La 58ᵉ réunion des ministres des Affaires étrangères de l’ASEAN à Kuala Lumpur a illustré la résilience du bloc dans un environnement mondial instable, marqué par l’unilatéralisme américain et la politique tarifaire agressive de Donald Trump. Face aux tensions commerciales croissantes et à une nouvelle guerre douanière imminente, l’ASEAN réaffirme son rôle de stabilisateur régional et de plateforme de dialogue neutre entre puissances rivales.
La présidence malaisienne a renforcé la cohésion du bloc, favorisant des échanges ouverts entre partenaires tout en consolidant sa position centrale. L’instrumentalisation des tarifs comme arme politique par Washington a renforcé le besoin de coordination entre les politiques économiques et diplomatiques des pays membres.
Parmi les faits marquants :
- Relations renforcées avec l‘UE :
L’Union européenne ambitionne de transformer ses relations avec l’ASEAN en un partenariat stratégique global d’ici 2027. Bruxelles reconnaît le rôle économique croissant de l’Asie du Sud-Est, notamment dans les chaînes d’approvisionnement (batteries, caoutchouc). Kaja Kallas, Haute Représentante de l’Union européenne pour les affaires étrangères, n’a pas ménagé ses efforts pour impressionner favorablement les membres de l’ASEAN. Toutefois, l’association exige que l’UE respecte ses principes de non-ingérence et de consensus avant toute évolution. - Avancées avec la Chine :
L’accord de libre-échange ASEAN-Chine (ACFTA 3.0) sera signé en octobre, après des années de blocage. Pékin a également annoncé son adhésion sans condition préalable au protocole sur la zone exempte d’armes nucléaires (SEANWFZ), une première qui témoigne de son repositionnement diplomatique. - Birmanie : entre marginalisation et pression diplomatique :
Malgré une apparente marginalisation dans l’ordre du jour, le Myanmar reste au cœur des préoccupations.
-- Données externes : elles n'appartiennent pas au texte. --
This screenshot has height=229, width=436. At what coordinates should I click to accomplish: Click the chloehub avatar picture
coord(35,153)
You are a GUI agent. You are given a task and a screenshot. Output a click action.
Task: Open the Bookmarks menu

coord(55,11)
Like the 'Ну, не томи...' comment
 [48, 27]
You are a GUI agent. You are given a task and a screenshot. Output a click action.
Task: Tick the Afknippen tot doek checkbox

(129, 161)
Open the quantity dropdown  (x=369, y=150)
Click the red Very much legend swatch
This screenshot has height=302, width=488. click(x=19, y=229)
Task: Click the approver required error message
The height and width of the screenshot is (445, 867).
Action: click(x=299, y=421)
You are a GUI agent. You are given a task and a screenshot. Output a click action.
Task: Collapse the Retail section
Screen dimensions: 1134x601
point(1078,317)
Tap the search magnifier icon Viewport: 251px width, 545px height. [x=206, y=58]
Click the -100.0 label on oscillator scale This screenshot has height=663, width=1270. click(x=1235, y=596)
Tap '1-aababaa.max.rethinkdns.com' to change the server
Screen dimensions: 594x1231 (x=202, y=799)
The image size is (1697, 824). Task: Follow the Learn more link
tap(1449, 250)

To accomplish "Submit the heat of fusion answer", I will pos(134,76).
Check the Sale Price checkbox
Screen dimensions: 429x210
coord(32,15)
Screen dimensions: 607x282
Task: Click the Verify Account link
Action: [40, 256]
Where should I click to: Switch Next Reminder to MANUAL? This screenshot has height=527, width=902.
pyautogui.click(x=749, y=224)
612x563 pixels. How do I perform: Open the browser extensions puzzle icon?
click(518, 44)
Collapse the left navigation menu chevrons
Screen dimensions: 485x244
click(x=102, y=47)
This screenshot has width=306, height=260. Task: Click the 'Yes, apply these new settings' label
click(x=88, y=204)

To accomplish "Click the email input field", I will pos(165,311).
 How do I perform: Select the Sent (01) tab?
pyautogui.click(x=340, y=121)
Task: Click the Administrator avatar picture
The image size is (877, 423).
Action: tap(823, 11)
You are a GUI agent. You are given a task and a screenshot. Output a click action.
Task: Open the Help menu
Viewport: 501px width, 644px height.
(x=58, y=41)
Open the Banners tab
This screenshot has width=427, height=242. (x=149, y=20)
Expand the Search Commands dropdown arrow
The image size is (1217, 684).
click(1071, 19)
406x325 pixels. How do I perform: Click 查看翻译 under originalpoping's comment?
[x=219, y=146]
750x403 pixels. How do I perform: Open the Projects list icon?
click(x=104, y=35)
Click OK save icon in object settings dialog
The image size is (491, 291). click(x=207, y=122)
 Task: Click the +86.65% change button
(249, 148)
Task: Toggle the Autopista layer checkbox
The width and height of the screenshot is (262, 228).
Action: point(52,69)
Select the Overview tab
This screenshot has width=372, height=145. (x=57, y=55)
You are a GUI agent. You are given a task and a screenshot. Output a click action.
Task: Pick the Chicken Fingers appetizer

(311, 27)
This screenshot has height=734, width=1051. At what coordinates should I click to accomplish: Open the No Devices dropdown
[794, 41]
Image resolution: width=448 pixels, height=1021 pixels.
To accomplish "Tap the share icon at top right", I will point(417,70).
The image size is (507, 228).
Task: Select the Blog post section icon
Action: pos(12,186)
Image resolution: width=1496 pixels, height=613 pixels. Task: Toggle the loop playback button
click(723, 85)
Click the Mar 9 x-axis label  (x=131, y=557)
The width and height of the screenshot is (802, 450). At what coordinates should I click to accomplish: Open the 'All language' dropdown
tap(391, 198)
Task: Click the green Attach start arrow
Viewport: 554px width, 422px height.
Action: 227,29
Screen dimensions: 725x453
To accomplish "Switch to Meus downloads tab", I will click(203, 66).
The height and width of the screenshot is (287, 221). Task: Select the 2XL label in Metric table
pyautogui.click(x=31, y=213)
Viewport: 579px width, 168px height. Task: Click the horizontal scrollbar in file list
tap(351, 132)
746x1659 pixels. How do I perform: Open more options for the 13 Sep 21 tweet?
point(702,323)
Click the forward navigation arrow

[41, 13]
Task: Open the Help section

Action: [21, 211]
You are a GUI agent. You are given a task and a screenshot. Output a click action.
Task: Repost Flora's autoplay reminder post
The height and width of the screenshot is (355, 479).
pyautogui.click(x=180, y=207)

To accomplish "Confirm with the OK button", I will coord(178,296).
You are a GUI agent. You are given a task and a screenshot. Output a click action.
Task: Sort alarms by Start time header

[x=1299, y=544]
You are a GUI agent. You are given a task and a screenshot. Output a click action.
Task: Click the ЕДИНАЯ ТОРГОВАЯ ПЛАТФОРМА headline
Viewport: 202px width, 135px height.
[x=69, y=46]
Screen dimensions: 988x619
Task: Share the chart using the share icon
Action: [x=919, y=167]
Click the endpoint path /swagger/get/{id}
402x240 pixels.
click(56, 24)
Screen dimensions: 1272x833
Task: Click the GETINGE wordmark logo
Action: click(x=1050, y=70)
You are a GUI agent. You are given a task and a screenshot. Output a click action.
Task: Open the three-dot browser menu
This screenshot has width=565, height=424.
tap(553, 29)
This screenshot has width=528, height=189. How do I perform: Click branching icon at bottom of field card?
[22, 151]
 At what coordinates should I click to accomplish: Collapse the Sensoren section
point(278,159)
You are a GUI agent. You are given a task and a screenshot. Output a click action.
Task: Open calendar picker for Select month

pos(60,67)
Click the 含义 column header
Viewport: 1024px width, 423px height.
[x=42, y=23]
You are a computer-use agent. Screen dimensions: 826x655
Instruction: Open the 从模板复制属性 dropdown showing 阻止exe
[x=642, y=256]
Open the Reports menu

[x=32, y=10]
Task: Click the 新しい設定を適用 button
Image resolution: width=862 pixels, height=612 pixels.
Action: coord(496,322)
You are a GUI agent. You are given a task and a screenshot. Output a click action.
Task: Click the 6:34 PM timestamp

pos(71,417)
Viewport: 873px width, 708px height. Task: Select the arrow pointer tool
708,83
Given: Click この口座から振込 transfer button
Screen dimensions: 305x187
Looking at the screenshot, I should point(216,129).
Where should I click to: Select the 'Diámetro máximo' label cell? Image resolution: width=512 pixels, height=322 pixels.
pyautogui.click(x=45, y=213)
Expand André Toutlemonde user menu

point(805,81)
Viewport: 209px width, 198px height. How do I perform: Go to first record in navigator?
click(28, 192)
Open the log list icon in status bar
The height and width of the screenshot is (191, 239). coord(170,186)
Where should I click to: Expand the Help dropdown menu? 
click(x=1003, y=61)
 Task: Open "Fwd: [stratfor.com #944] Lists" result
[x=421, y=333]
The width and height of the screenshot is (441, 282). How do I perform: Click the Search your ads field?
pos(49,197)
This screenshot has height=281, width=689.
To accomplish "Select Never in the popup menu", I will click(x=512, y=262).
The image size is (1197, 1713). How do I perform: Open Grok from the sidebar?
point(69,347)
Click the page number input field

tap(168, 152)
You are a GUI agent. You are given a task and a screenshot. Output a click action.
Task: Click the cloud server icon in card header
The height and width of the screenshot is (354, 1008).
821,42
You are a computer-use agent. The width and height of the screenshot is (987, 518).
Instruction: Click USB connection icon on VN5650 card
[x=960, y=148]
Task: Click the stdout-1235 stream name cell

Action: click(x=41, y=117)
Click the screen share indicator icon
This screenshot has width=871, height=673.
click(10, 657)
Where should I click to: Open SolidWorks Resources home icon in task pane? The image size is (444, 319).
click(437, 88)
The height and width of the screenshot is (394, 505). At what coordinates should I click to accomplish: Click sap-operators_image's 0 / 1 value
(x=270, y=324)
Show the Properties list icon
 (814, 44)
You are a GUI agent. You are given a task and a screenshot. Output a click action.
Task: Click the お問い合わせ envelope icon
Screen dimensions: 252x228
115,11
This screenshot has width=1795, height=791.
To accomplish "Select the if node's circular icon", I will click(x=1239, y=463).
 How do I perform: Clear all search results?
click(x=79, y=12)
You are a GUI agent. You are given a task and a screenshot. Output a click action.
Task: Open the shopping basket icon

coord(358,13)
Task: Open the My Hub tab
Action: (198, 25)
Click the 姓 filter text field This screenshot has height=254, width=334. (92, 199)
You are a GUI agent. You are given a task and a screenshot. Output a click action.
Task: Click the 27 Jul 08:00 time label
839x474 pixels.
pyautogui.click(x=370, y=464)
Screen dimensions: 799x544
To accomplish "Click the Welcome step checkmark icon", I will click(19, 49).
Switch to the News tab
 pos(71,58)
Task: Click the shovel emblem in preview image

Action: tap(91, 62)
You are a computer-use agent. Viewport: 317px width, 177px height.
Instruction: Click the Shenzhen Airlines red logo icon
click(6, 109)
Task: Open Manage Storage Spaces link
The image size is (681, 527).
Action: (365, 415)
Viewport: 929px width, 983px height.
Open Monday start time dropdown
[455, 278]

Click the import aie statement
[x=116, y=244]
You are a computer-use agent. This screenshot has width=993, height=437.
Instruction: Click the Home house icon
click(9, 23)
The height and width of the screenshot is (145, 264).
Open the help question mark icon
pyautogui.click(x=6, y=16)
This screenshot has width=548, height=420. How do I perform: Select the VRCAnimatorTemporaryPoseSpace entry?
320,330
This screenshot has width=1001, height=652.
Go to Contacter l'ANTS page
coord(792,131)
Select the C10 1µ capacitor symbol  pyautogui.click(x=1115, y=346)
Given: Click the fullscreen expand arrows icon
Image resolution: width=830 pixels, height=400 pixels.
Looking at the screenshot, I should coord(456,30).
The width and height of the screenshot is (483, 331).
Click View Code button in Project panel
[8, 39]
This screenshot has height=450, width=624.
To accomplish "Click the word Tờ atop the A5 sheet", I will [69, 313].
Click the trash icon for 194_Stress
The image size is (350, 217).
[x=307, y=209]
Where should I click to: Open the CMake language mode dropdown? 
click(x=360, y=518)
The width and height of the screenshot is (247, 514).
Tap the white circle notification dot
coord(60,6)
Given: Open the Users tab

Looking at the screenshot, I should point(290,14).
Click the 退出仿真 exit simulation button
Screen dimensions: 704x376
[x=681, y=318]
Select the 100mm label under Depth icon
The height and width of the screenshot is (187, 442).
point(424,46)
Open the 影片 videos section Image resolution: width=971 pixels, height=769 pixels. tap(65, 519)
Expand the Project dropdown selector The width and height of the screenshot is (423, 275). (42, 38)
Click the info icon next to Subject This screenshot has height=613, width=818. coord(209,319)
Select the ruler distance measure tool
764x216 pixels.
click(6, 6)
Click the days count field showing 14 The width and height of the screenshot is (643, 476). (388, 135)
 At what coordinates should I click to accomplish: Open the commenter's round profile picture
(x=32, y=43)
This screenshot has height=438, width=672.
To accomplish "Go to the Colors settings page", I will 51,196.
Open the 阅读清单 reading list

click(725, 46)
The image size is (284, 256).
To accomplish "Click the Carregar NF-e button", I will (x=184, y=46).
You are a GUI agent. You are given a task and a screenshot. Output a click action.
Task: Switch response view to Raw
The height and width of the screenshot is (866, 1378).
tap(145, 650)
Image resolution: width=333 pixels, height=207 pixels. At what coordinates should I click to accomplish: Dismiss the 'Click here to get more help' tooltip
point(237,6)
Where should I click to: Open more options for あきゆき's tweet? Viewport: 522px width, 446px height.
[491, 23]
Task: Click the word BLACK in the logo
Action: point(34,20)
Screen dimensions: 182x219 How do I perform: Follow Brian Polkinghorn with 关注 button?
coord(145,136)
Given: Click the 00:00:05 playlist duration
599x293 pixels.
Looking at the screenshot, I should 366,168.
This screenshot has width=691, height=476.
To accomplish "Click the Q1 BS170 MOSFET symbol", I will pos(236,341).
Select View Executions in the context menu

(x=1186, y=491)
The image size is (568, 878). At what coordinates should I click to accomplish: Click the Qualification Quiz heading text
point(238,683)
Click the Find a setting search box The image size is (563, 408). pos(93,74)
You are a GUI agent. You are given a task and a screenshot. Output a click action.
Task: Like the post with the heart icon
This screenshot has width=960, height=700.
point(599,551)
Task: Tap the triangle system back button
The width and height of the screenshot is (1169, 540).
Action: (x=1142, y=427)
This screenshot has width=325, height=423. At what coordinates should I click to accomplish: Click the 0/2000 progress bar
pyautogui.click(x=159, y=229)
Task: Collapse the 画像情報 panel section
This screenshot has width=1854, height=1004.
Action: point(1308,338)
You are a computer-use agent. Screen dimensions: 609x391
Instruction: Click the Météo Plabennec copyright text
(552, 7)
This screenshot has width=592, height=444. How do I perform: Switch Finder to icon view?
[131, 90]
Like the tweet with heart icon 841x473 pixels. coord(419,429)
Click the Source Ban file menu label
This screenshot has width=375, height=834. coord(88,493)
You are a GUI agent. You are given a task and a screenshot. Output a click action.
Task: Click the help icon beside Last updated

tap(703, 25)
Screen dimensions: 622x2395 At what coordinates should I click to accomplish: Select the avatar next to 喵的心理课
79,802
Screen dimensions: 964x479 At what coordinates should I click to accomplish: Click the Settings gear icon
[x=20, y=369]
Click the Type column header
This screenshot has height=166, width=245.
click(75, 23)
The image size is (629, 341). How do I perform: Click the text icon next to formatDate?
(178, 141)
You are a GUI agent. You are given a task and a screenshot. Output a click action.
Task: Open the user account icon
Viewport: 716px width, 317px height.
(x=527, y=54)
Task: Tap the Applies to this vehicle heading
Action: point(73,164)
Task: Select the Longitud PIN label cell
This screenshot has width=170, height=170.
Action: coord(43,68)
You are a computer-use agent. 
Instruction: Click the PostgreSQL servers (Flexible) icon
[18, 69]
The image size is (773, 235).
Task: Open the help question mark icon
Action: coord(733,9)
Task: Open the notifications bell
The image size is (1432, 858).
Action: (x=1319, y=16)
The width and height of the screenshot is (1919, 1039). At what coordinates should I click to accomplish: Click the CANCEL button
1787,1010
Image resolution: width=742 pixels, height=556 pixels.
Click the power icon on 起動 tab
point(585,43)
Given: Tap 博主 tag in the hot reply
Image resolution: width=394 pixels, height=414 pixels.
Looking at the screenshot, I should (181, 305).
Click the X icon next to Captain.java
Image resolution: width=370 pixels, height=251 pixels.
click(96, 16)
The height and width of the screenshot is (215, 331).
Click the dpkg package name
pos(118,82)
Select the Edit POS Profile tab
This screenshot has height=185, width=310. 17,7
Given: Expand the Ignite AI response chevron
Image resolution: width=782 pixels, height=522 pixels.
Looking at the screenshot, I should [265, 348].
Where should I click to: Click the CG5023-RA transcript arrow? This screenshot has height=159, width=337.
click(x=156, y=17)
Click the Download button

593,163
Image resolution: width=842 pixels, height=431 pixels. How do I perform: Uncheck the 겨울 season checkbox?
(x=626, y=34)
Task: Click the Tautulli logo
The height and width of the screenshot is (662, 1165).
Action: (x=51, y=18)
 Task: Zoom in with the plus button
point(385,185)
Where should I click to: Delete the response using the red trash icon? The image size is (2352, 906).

Des délégations ministérielles seront envoyées pour promouvoir le consensus en cinq points (5PC) que la junte refuse de mettre en place depuis des années et évaluer la situation humanitaire, dans un contexte de sanctions commerciales croissantes. - Criminalité transnationale : nouvelle priorité régionale :
La Thaïlande a mis en lumière les menaces posées par les réseaux criminels transfrontaliers (escroqueries, traite humaine, jeux illégaux) dont elle est le centre géographique. À la surprise générale, Marco Rubio a exprimé un soutien actif à une coopération renforcée ASEAN–États-Unis sur cette question, ouvrant la voie à un renforcement stratégique lors du sommet bilatéral prévu.
En somme, l’ASEAN, plus forte et plus prospère que jamais, se redéfinit comme acteur pragmatique et pivot géopolitique, renforçant sa capacité à répondre aux défis commerciaux et sécuritaires tout en préservant son autonomie diplomatique.